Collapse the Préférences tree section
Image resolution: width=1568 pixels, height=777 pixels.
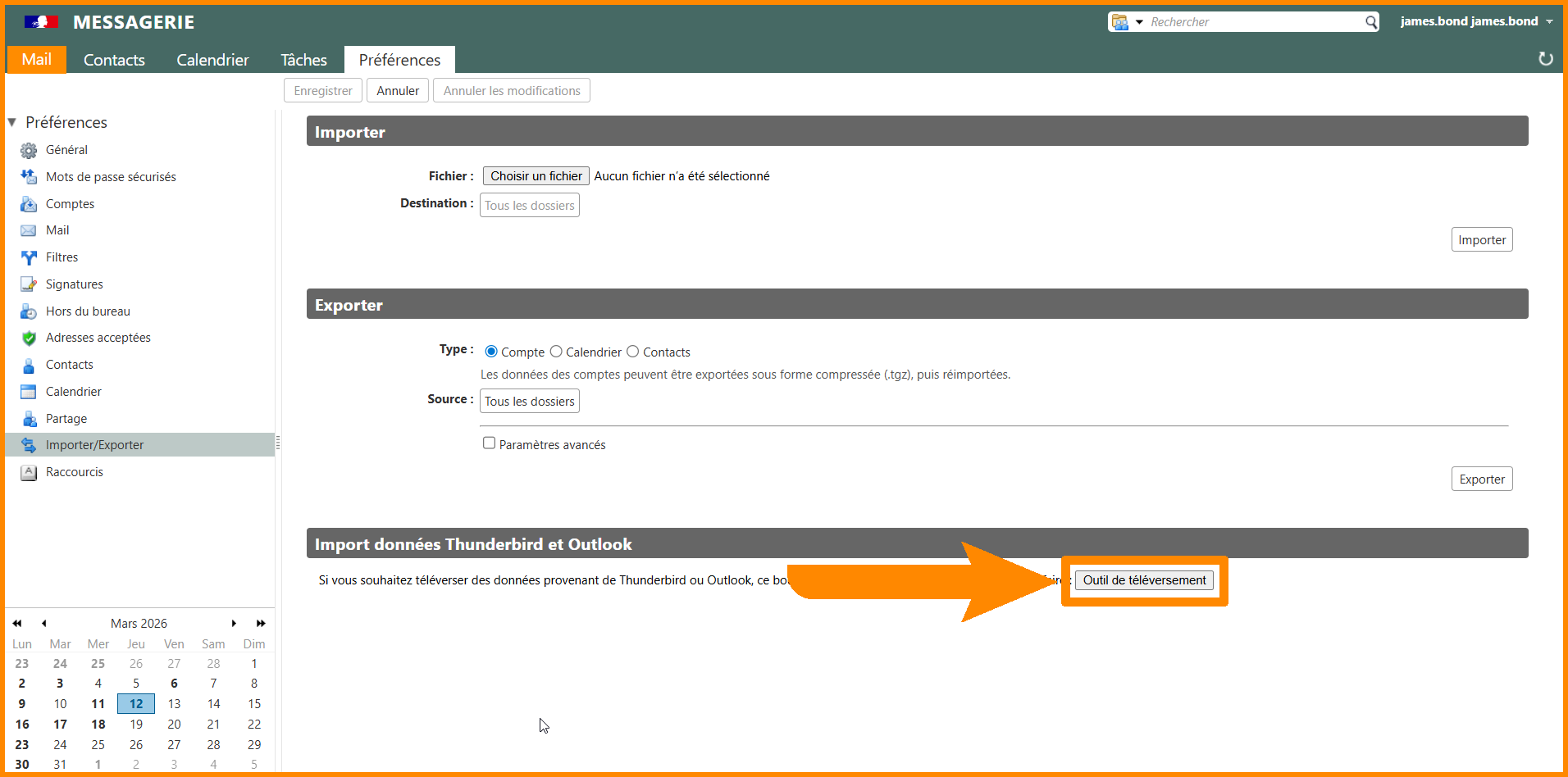(x=12, y=123)
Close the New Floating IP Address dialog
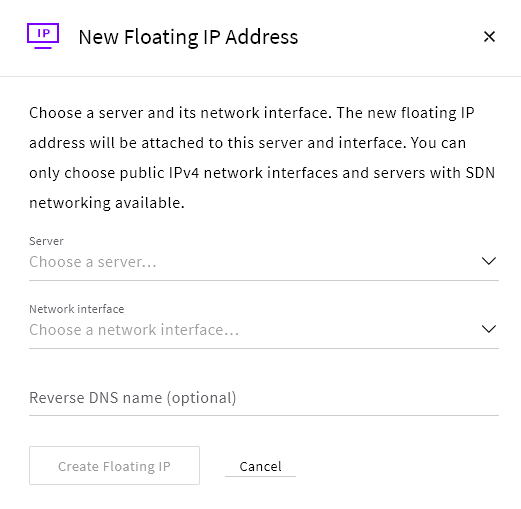521x509 pixels. [x=489, y=37]
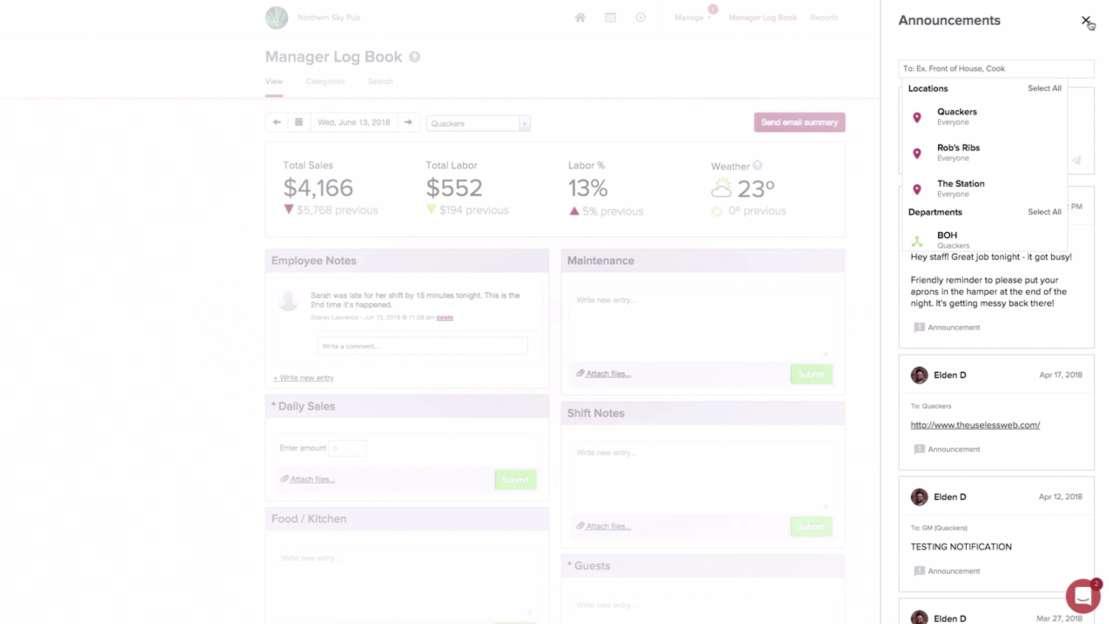The image size is (1109, 624).
Task: Close the Announcements panel
Action: [1085, 20]
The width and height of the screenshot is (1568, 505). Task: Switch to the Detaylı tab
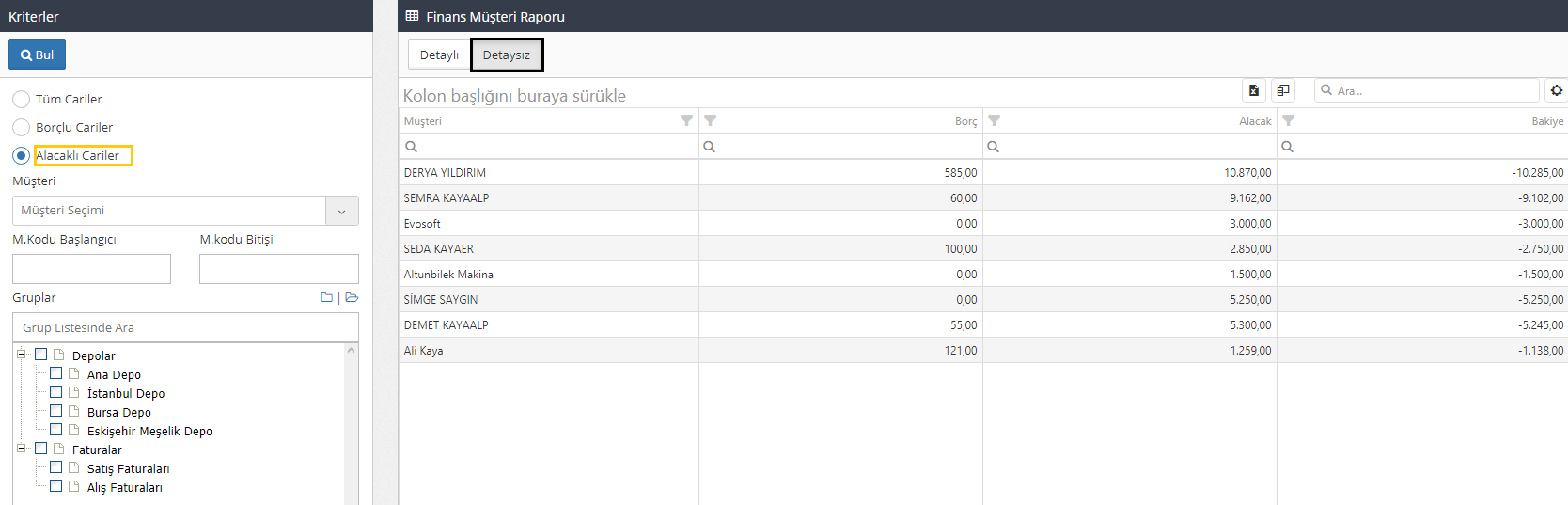[439, 55]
++++++
- **Stated goal**
Please rewrite the listing with "dialog" changed to "window" and everything else left as it is. Leave the pictures out of your answer.

- **Exercise output**
Collapse the Préférences tree section
Image resolution: width=1568 pixels, height=777 pixels.
(x=12, y=123)
Close the New Floating IP Address window
521x509 pixels. [x=489, y=37]
The image size is (1109, 624).
Task: Close the Announcements panel
Action: [1085, 20]
The width and height of the screenshot is (1568, 505). Task: Switch to the Detaylı tab
[439, 55]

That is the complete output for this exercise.